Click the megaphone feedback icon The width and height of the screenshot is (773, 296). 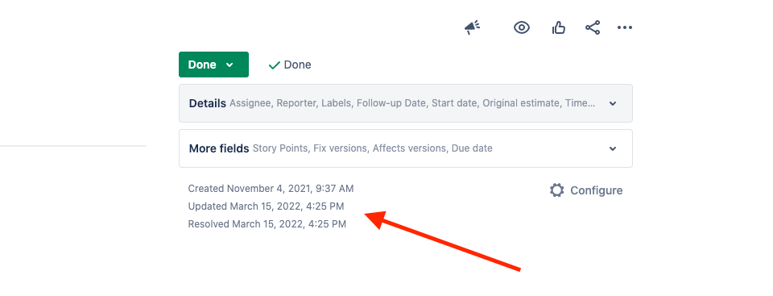tap(472, 27)
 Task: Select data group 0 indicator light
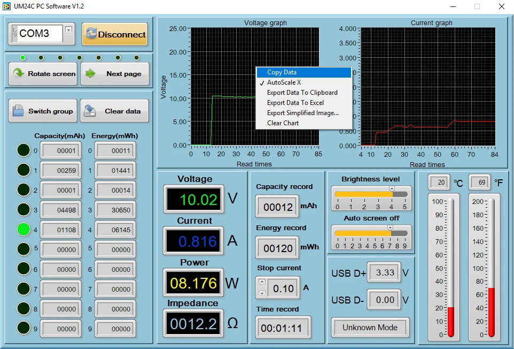click(24, 150)
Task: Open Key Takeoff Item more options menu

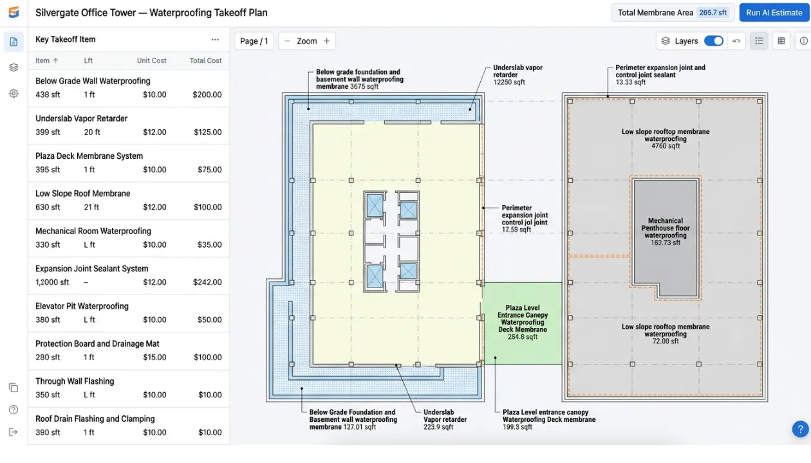Action: pyautogui.click(x=215, y=39)
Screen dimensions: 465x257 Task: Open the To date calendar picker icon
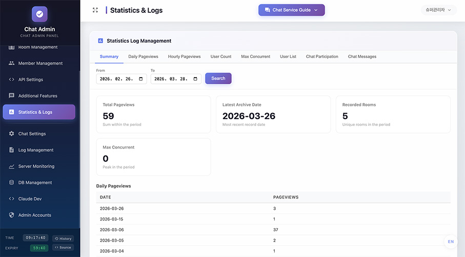[195, 79]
::::
**Goal**
Format the records as a numbered list, starting at the line that contains "Screen dimensions: 465x257" and ending at the end of the records, both ends included, with blank lines left out. Leave the pictures out of your answer.

**Completed task**
1. Screen dimensions: 465x257 Task: Open the To date calendar picker icon
2. [195, 79]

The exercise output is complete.